In particular, one early sex scene in Normal People – where Connell and Marianne first have sex and Connell says it won’t be awkward if she decides to stop – has won plaudits.
This isn’t an accident. Shows like this use someone called an intimacy co-ordinator. Sex Education did it, and as with that, the sex scenes just seem to land right. Ita O’Brien, who worked on the Normal People production as an intimacy co-ordinator, has revealed the process behind all this.
Sex scenes are planned out in meticulous detail before, using a host of tricks. “I’m bringing in techniques, like holding onto different body parts, looking at what we can push against each other,” O’Brien told The Times.
“You never want to have pubic bone against pubic bone,” said O’Brien.
As an intimacy co-ordinator, O’Brien also talks to the actors so everyone knows what’s off-limits – some actors might or might not be okay with kissing nipples, for example. In Normal People, Daisy Edgar-Jones, playing Marianne, wears a wig in early scenes. Consequently, co-star Paul Mescal was warned off running his fingers through her hair. More broadly, “Daisy, Paul and I would talk through where they could touch each other, where they could kiss each other,” O’Brien told The Guardian.

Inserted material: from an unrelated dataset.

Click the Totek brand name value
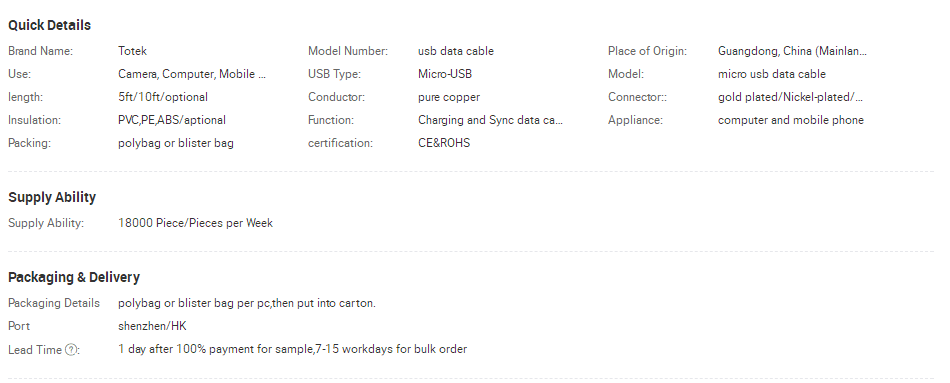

This means that by the time the actors get to film the scenes, they’re basically just acting out a routine. Wearing genital guards, they usually hug each other to break the ice, then start filming.

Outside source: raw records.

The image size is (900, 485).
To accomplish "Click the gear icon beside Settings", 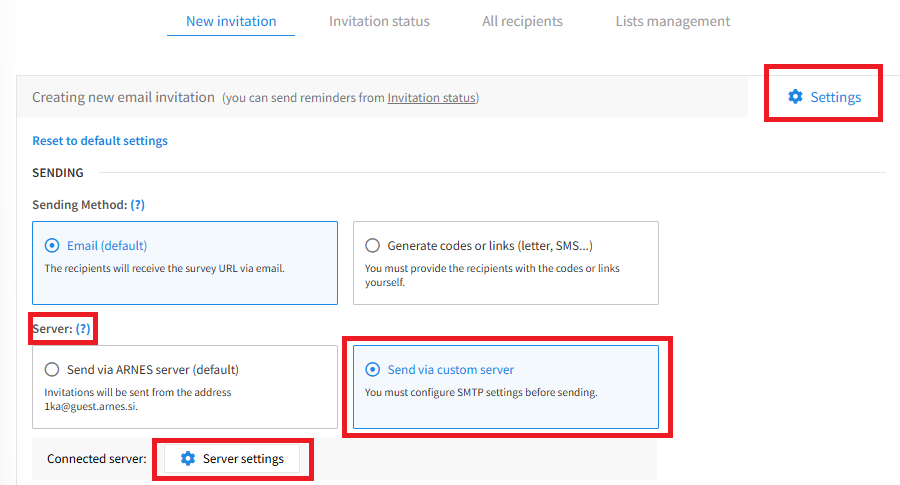I will tap(795, 96).
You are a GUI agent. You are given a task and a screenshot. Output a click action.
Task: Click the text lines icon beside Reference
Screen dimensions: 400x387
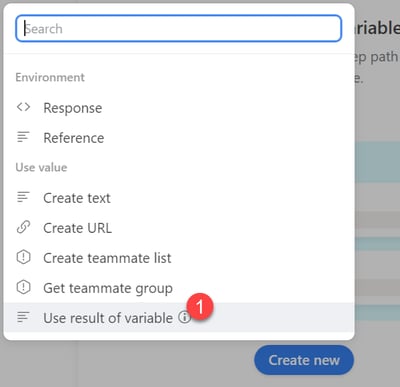click(x=23, y=137)
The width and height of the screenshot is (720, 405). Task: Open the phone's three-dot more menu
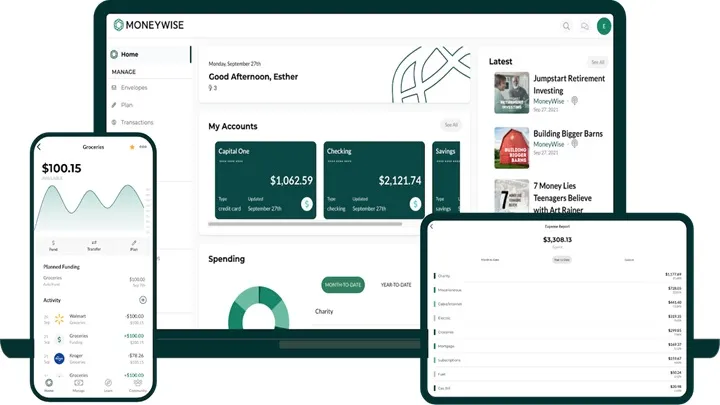[x=143, y=147]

One particular challenge filming Normal People was not just the physical aspect of the sex, but also the emotional. After all, in the book, so much of the plot takes place essentially in the characters’ heads, with their remarkably self-knowing inner monologues. On screen, a lot of that is told visually. “That gaze is everything when someone is really connected — when do they look away?” O’Brien told The Times.

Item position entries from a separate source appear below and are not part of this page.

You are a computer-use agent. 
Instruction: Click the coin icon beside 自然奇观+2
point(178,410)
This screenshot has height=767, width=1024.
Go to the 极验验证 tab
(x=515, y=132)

However, alongside loving gazes, Normal People does have a lot of shagging. However, it’s not there for its own sake, says O’Brien. “Those scenes chart the delicacy, the beauty, the openness of this incredible, something-other relationship. It was crucial for me to honour Sally’s writing. There is nothing gratuitous. But there is also a lot of sex,” O’Brien told The Guardian.
That really is no overstatement. By the end of shooting, O’Brien – who also worked on Sex Education – told Mescal and Edgar-Jones: “You have done the most scenes of anybody I have worked with.”